→ **Dataset content**

- - -

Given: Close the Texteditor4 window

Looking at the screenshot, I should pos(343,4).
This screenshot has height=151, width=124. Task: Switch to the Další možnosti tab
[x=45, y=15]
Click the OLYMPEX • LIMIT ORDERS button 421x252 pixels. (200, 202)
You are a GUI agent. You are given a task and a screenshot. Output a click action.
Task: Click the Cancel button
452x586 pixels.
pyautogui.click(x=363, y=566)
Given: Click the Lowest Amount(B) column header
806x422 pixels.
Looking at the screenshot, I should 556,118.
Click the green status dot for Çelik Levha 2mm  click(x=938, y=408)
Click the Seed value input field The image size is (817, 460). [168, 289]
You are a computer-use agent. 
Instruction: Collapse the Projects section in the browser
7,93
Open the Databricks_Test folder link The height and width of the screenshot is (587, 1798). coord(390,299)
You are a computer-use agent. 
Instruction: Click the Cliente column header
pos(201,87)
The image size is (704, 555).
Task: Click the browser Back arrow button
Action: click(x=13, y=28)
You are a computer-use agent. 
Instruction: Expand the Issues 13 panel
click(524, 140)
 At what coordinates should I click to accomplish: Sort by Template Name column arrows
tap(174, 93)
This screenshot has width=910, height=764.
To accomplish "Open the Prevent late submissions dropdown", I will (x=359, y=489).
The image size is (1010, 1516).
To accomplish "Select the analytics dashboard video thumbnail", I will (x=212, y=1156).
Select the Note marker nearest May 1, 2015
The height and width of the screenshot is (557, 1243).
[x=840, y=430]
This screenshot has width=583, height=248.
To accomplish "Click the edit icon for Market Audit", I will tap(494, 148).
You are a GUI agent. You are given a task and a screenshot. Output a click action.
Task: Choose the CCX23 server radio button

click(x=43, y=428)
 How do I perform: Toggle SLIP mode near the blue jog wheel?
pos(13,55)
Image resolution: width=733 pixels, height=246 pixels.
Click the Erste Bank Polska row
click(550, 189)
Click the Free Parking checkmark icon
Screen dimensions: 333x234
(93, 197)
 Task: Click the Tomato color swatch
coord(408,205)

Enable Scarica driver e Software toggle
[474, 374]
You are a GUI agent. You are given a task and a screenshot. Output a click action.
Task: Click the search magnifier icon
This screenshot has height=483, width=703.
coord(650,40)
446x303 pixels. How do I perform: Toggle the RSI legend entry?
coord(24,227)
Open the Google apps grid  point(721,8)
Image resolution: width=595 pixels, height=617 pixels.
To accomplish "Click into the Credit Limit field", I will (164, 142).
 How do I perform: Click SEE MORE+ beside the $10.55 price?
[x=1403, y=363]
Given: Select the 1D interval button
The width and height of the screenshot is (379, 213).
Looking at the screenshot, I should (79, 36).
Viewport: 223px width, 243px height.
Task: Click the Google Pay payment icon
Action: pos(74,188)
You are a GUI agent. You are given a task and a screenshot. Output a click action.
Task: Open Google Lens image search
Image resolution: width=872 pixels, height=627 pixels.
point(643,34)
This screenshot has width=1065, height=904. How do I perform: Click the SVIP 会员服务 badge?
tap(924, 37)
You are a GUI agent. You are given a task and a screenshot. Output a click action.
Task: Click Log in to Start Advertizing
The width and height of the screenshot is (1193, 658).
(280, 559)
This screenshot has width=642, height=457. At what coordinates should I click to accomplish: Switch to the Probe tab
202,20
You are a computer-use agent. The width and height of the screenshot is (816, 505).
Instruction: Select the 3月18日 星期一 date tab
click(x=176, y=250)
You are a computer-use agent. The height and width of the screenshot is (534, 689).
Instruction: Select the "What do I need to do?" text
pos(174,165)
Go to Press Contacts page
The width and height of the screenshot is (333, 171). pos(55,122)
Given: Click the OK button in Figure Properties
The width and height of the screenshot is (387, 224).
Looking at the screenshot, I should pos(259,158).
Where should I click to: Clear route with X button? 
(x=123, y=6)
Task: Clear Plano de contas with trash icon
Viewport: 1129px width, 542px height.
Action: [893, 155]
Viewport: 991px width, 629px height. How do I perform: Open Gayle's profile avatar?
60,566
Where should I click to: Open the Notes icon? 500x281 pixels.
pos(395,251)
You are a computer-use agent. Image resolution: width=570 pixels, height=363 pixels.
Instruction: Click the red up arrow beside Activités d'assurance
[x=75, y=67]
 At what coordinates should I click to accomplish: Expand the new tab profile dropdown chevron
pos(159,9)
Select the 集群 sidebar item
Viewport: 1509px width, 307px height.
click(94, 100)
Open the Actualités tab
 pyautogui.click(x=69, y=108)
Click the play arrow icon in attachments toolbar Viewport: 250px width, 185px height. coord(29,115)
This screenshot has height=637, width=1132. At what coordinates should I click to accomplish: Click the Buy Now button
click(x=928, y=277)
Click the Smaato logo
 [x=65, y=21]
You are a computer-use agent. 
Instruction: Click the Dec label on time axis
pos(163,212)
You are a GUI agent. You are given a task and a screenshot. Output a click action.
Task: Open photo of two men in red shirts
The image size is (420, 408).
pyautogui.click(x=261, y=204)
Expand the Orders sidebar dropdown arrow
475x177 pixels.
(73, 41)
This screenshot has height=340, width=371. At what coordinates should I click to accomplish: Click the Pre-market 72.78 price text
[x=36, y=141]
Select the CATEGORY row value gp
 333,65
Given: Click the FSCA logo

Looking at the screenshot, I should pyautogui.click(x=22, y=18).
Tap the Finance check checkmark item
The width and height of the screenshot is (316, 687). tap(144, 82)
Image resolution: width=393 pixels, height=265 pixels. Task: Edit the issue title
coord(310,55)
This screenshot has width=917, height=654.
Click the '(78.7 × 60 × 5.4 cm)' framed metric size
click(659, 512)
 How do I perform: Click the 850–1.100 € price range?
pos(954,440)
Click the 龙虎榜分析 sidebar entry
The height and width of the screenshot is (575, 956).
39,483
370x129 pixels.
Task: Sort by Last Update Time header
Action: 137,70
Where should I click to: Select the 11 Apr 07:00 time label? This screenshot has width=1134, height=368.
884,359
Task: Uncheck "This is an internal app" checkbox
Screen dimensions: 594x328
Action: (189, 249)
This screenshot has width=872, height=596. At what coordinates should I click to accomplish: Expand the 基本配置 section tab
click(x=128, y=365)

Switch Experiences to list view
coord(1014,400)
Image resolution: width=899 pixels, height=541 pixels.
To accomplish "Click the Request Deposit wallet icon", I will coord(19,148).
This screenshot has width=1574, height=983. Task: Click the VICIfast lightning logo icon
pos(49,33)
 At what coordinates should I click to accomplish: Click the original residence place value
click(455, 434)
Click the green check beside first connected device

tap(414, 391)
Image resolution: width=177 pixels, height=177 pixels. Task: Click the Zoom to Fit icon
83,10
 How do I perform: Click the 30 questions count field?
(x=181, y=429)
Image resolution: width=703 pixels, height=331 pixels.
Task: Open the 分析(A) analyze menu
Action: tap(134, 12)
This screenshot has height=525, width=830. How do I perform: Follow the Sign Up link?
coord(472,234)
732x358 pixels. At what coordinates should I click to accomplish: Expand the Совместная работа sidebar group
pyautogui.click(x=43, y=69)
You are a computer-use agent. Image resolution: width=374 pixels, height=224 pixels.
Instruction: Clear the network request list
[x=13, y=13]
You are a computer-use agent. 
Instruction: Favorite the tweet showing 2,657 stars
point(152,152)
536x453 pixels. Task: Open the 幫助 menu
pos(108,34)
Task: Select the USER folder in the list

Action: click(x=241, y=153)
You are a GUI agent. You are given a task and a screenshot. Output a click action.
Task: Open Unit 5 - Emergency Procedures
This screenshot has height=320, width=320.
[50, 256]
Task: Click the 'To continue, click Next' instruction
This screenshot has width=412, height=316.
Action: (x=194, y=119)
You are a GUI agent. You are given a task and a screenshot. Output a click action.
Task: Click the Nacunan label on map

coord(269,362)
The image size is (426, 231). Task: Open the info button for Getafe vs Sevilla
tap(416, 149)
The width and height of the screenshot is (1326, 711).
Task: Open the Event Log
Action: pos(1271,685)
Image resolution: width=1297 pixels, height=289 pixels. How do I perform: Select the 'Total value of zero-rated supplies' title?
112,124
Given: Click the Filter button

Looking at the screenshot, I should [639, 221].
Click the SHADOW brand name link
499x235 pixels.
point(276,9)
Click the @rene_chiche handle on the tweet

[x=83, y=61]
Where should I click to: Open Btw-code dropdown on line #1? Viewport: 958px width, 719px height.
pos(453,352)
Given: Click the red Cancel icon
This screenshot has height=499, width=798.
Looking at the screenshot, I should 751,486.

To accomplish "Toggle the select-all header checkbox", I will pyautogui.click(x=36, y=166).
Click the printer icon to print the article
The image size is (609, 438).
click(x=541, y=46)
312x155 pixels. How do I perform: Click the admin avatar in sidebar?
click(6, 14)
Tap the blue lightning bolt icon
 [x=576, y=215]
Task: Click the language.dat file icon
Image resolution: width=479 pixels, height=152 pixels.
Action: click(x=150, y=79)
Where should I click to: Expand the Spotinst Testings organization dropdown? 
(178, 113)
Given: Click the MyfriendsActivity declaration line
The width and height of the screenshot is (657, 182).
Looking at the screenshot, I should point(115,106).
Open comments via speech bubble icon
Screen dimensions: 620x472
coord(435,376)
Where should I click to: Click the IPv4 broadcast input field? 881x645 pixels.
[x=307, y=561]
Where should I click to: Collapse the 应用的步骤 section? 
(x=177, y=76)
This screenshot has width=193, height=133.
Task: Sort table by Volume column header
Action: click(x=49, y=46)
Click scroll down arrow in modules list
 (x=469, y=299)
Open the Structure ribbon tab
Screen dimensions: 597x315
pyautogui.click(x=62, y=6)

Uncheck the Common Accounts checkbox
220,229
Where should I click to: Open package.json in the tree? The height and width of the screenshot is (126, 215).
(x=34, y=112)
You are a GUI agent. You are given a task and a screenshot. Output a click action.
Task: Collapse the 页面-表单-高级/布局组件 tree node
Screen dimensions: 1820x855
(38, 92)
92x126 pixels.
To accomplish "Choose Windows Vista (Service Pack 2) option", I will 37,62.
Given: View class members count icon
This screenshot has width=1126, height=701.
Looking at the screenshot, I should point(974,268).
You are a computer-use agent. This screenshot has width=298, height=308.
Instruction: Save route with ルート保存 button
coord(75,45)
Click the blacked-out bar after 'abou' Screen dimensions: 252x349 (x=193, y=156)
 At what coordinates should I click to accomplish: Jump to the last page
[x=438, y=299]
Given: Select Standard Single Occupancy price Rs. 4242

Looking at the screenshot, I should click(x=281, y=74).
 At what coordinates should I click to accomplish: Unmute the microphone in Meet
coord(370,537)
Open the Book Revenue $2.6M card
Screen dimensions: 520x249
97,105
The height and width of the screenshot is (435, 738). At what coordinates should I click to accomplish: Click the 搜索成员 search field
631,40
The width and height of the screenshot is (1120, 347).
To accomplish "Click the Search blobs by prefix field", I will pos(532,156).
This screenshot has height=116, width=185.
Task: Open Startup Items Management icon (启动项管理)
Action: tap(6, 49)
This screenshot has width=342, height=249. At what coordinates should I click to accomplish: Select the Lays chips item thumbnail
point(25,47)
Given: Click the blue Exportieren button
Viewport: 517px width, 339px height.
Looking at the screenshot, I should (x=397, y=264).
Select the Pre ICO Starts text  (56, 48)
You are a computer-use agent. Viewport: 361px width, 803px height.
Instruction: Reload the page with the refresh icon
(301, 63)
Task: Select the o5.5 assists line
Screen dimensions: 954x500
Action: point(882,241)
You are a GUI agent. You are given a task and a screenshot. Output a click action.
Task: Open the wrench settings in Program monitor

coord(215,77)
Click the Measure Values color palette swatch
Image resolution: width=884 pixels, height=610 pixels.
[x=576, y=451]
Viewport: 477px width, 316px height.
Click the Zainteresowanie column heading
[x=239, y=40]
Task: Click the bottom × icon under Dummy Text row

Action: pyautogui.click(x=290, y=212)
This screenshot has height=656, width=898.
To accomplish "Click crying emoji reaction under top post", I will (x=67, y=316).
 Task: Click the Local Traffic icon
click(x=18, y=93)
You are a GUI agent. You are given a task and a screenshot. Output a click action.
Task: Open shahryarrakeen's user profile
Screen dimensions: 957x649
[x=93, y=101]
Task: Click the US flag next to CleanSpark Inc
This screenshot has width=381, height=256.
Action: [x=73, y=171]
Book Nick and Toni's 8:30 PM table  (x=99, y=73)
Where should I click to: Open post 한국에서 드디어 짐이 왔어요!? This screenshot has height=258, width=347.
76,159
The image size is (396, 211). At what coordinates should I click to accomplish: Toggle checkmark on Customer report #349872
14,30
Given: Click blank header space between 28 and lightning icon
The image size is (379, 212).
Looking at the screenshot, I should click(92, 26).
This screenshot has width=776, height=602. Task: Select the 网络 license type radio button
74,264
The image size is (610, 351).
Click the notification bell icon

- - -

Locate and copy each line in the data above that includes the word "Cancel".

→ **Output of the task**
Task: Click the Cancel button
Given: Click the red Cancel icon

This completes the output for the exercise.